» **SOURCE EXTRACT**
--------------------------------------------------
The Good Split design more comfortable than traditional keyboards; quick-launch keys cut down on mousing; built-in touch pad.
The Bad Expensive; height not adjustable; small keys; wrist rest not padded; incorporated touch pad is awkward.
The Bottom Line The Adesso Tru-Form Pro is a decent introduction to split keyboards, but there are more comfortable models that cost less.
|Adesso Tru-Form Pro Contoured Ergonomic Keyboard with TouchPad||Logitech Slim Combo for iPad Pro||Logitech G15 Gaming Keyboard (Black)||Logitech K380 Multi-Device Bluetooth Keyboard||Saitek Eclipse II Illumintated Keyboard|
|Price||$49 Amazon.com||$200 Walmart||$80 MSRP||$31 Amazon.com||$80 MSRP|
Adesso Tru-Form Pro Contoured Ergonomic Keyboard with TouchPad
The $79 Adesso Tru-Form Pro is a basic split keyboard that's designed to reduce hand and wrist pain by promoting a neutral typing position. And the Tru-Form Pro is indeed more comfortable than a standard flat keyboard. However, it lacks the height-adjustment features and wider key design of the less expensive (and, in our opinion, more comfortable) Microsoft Natural Ergonomic Keyboard 4000. About the only advantage the Tru-Form offers over the Microsoft model: the keys are less resistant, so those who suffer finger pain while typing might find the Tru-Form more comfortable. For everyone else, though, the Microsoft Natural Ergonomic Keyboard offers more comfort for less money.
--------------------------------------------------
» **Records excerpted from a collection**
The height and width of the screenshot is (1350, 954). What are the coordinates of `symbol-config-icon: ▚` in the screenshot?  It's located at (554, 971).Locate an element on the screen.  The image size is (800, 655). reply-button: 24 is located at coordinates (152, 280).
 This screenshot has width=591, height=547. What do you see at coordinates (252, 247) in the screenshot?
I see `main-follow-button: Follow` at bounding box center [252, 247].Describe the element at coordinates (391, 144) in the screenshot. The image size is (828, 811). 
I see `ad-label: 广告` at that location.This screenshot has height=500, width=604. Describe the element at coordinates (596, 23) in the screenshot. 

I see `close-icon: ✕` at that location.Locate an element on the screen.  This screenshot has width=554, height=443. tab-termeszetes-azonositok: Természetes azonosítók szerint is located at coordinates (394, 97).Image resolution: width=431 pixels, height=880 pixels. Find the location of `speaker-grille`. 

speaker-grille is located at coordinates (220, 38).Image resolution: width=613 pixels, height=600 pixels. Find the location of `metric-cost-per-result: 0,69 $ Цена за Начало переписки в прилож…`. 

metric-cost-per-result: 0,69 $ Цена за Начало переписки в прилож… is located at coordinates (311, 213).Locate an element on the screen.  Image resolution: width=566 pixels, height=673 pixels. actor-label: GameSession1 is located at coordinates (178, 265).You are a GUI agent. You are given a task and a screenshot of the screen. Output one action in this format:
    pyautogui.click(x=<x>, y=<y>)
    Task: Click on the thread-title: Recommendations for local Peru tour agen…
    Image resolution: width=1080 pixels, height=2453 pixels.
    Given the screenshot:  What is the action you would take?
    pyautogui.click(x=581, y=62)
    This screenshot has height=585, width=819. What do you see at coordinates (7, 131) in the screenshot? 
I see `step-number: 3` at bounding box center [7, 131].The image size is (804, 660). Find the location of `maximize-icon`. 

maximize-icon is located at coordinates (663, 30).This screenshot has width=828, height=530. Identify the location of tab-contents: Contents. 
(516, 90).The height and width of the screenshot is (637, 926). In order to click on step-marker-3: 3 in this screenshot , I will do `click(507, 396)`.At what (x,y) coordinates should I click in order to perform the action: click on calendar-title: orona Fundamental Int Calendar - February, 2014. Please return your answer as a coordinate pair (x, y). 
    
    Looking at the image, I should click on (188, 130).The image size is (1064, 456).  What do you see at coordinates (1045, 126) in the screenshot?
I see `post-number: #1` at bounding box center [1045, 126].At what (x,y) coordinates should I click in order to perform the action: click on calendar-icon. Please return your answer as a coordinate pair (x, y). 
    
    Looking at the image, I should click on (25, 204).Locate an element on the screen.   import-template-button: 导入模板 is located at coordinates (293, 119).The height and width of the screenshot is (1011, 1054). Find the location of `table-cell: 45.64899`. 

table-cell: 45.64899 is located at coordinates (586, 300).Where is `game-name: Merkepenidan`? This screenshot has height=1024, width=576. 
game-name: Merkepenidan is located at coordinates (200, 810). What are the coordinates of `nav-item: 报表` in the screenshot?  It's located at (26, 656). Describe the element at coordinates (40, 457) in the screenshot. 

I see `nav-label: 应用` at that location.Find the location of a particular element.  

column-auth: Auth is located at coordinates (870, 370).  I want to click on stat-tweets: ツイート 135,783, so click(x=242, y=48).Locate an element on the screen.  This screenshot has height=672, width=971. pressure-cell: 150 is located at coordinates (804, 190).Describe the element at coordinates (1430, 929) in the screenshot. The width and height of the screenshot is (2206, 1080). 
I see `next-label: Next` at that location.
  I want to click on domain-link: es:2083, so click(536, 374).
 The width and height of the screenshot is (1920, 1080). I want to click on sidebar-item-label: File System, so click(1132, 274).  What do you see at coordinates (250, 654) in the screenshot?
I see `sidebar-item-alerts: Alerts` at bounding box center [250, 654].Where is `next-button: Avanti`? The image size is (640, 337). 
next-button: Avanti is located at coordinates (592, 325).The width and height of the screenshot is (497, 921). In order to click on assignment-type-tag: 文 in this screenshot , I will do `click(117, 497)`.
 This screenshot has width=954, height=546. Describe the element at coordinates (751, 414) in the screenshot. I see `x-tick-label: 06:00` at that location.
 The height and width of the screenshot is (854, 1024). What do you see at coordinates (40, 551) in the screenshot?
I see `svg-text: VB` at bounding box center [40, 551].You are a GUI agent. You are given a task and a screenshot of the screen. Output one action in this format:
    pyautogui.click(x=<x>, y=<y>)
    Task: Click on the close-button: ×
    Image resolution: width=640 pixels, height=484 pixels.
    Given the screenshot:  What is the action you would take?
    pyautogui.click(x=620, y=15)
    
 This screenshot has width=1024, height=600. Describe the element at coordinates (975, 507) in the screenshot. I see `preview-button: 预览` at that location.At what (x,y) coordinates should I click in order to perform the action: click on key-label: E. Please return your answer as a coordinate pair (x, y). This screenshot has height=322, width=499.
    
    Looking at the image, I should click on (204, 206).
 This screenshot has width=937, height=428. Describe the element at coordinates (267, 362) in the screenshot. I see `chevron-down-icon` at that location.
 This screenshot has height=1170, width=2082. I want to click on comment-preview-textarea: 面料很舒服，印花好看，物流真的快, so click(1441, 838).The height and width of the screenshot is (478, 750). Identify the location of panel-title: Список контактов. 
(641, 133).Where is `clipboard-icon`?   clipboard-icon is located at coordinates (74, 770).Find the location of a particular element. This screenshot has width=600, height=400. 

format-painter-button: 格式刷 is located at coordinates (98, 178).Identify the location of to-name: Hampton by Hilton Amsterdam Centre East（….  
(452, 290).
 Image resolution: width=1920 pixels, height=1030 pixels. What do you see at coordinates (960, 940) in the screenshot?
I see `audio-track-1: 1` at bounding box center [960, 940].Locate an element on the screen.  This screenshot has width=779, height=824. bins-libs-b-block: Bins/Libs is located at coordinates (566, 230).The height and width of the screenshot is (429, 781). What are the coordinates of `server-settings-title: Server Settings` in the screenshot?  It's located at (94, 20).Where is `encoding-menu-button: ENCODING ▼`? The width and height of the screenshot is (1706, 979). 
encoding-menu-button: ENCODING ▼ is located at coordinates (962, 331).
--------------------------------------------------
Pick up the Adesso Tru-Form Pro keyboard review after its last sentence and keep writing it. You won't need the entries for anything.

Like other ergonomic keyboards, the Adesso Tru-Form Pro features a split design that separates your right and left hands for a more natural typing position. Aside from splitting the right and left sides of the board, the Tru-Form Pro has few differences from a traditional keyboard. Rather than elongated keys for more comfortable finger movement, the Tru-Form Pro keys are average-sized squares. The keys do have excellent travel, and their springiness provides some relief by reducing the amount of pressure required from your fingers. However, the overall typing experience is not as comfortable as it could have been, and we found ourselves wishing the keys themselves had been modified, as on other ergonomic split keyboards.
The Tru-Form Pro incorporates a number of features designed to cut down on mousing. A row of silver buttons at the top of the board come preprogrammed to launch your default Web browser or e-mail client and control media playback; we found ourselves relying heavily on the volume controls that are also situated nearby. Below the keyboard, at the center of the wrist rest, sits a touch pad with scroll, zoom, and forward/back controls. This option for navigation is a nice touch, but its awkward placement on the slanted front edge of the keyboard actually makes it difficult to use.